On Saturday afternoon (23 July) New Quay RNLI was tasked to a report of multi persons in difficulty on kayaks near Penbryn. Cardigan RNLI and HM Coastguard Rescue helicopter had also been paged. However, soon after launching the lifeboats were stood down as they had all made it safely back ashore in Llangrannog.

Then on Sunday (24 July) New Quay RNLI launched both lifeboats at 16.25 to a report of two paddleboarders in trouble on rocks near Llangrannog. They had paddled out but could not back into the beach due to the strong wind.
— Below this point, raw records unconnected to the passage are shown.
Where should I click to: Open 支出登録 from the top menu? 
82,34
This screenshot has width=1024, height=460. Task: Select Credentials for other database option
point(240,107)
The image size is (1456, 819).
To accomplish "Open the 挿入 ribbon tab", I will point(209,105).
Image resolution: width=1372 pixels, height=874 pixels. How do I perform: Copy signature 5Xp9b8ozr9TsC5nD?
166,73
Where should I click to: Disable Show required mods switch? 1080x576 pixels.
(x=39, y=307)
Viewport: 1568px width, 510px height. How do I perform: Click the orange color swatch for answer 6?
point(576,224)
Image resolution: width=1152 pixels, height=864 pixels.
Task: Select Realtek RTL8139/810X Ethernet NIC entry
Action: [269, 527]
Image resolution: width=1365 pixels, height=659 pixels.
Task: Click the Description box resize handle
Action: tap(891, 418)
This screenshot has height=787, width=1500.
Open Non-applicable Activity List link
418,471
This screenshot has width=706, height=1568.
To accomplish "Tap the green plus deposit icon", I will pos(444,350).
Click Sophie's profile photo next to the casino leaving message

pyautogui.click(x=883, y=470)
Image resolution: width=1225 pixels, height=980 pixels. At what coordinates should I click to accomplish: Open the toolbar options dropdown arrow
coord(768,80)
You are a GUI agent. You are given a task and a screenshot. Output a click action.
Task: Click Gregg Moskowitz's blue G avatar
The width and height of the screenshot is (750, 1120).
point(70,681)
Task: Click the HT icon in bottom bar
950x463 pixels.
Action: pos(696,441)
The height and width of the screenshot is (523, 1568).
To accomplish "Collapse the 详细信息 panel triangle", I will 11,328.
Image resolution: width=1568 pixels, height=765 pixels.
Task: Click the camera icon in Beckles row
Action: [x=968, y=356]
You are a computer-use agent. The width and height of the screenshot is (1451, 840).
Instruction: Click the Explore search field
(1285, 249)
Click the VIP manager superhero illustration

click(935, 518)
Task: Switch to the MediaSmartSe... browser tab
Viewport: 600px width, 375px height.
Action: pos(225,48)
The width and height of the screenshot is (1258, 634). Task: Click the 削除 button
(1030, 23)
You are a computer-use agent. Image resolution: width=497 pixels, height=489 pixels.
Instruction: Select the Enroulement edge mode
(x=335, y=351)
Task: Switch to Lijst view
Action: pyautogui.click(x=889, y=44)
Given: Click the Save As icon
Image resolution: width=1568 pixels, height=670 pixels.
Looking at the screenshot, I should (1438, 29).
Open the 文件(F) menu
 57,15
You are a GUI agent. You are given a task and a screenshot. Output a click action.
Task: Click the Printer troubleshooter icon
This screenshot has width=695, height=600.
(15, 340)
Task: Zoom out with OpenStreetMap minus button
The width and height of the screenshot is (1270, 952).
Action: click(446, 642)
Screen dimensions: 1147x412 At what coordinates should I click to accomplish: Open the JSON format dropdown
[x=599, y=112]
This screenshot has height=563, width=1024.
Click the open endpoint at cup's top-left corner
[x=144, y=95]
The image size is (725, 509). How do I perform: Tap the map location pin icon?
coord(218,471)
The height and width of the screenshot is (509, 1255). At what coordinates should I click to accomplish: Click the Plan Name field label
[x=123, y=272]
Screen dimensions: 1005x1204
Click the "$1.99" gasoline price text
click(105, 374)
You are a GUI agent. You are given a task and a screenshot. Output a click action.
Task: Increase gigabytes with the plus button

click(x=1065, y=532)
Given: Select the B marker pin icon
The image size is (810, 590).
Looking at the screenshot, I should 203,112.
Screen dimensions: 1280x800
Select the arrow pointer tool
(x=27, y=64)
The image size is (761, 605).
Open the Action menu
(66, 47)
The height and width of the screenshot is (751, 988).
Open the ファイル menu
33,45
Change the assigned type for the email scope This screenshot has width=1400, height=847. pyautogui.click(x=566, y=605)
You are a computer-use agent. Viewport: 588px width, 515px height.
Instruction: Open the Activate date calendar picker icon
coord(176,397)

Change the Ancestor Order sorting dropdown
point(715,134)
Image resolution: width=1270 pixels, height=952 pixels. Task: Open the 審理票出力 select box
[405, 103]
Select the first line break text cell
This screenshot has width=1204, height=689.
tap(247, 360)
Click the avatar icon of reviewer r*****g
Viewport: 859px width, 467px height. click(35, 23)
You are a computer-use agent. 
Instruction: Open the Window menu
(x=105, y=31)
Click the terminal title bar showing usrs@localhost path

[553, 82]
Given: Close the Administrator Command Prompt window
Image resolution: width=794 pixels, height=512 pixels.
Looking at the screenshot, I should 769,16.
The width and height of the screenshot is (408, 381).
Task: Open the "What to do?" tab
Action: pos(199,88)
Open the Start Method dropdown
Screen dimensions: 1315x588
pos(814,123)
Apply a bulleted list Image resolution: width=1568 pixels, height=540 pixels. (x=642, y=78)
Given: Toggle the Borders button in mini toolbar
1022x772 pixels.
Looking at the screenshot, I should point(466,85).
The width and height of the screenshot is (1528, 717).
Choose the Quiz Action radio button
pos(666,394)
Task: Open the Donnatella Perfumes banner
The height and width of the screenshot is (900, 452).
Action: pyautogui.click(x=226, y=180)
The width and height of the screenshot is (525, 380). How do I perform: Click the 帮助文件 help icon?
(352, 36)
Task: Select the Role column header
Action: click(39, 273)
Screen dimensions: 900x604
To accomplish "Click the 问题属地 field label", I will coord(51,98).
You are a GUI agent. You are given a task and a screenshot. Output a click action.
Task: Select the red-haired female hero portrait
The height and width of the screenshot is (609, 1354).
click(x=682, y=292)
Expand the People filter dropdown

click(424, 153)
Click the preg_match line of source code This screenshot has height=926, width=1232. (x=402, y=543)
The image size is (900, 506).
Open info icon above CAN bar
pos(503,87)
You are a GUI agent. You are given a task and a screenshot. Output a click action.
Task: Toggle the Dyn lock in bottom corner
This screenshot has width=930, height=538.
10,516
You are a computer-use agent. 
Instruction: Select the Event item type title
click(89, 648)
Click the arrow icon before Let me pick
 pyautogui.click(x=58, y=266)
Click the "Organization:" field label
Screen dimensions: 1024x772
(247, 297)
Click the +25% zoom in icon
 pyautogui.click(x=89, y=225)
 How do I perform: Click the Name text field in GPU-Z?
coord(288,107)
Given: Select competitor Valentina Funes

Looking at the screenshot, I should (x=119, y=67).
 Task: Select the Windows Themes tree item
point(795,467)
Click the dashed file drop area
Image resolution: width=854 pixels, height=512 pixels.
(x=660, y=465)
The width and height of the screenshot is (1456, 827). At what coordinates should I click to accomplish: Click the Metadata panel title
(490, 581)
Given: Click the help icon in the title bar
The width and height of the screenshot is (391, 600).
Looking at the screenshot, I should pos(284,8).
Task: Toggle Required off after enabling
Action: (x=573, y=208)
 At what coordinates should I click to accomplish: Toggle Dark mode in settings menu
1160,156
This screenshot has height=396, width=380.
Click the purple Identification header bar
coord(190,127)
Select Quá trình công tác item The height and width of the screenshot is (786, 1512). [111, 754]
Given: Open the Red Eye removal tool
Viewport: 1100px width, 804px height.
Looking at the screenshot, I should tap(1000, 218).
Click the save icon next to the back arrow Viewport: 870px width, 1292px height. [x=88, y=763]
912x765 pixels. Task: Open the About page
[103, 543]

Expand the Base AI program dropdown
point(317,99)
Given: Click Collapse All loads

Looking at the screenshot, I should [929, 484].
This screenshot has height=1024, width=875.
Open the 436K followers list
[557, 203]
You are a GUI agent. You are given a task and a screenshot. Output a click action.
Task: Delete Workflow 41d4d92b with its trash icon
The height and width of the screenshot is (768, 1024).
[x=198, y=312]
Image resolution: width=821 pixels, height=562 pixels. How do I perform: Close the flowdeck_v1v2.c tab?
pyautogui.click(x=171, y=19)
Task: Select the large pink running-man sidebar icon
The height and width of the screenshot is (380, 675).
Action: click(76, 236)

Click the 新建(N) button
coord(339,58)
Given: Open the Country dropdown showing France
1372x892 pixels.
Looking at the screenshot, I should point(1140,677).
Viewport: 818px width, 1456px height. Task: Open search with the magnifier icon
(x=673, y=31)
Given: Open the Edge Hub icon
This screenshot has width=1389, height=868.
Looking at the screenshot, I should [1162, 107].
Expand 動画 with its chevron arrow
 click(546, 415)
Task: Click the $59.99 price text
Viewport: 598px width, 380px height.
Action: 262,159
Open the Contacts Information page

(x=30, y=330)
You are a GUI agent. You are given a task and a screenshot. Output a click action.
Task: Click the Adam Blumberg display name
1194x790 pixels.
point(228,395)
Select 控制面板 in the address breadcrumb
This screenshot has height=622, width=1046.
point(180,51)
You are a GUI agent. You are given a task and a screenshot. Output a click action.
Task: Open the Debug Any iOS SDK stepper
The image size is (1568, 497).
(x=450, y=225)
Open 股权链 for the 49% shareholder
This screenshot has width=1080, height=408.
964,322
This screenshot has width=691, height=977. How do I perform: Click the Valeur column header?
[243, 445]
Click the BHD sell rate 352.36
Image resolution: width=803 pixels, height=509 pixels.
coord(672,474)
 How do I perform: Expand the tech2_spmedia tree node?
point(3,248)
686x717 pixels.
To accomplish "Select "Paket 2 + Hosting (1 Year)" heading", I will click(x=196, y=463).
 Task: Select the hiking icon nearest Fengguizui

Brett Stones, New Quay RNLI’s helm said, “One of the paddleboarders had been able to clamber up the cliff and raise the alarm with the lifeguards on the beach in Llangrannog. A lifeguard then paddled around to find the casualty and wait for the lifeboats to arrive.

“In the strong south westerly wind we made good speed down the coast and was first on scene. Locating the casualty and the lifeguard we were able to veer down near the rocks to pick them up and take them back to Llangrannog beach.”

Also on scene were New Quay HM Coastguard team and New Quay RNLI’s all-weather lifeboat, the relief Mersey class lifeboat that stood by and then escorted the inshore lifeboat safely to New Quay.

Roger Couch, New Quay RNLI’s Operations Manager added, “These recent shouts demonstrate the importance of always telling someone where you are going and when you will be returning, having the right equipment, wearing a wetsuit in cold water temperatures, always having a buoyancy aid and means for calling for help – a mobile phone or hand-held radio. Remember if you are in trouble or see someone in difficulty call 999 and ask for the Coastguard.”